Items listed in a dataset:

────────────────────

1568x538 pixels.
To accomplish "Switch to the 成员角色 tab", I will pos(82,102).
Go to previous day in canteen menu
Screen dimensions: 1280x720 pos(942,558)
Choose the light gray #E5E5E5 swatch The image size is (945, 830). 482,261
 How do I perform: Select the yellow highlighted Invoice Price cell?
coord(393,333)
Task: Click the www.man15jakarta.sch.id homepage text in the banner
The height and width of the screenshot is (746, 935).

────────────────────

__Exercise details__: Reproduce the entries exactly, each one as given.

__The answer__:
1568x538 pixels.
To accomplish "Switch to the 成员角色 tab", I will pos(82,102).
Go to previous day in canteen menu
Screen dimensions: 1280x720 pos(942,558)
Choose the light gray #E5E5E5 swatch The image size is (945, 830). 482,261
 How do I perform: Select the yellow highlighted Invoice Price cell?
coord(393,333)
Task: Click the www.man15jakarta.sch.id homepage text in the banner
The height and width of the screenshot is (746, 935).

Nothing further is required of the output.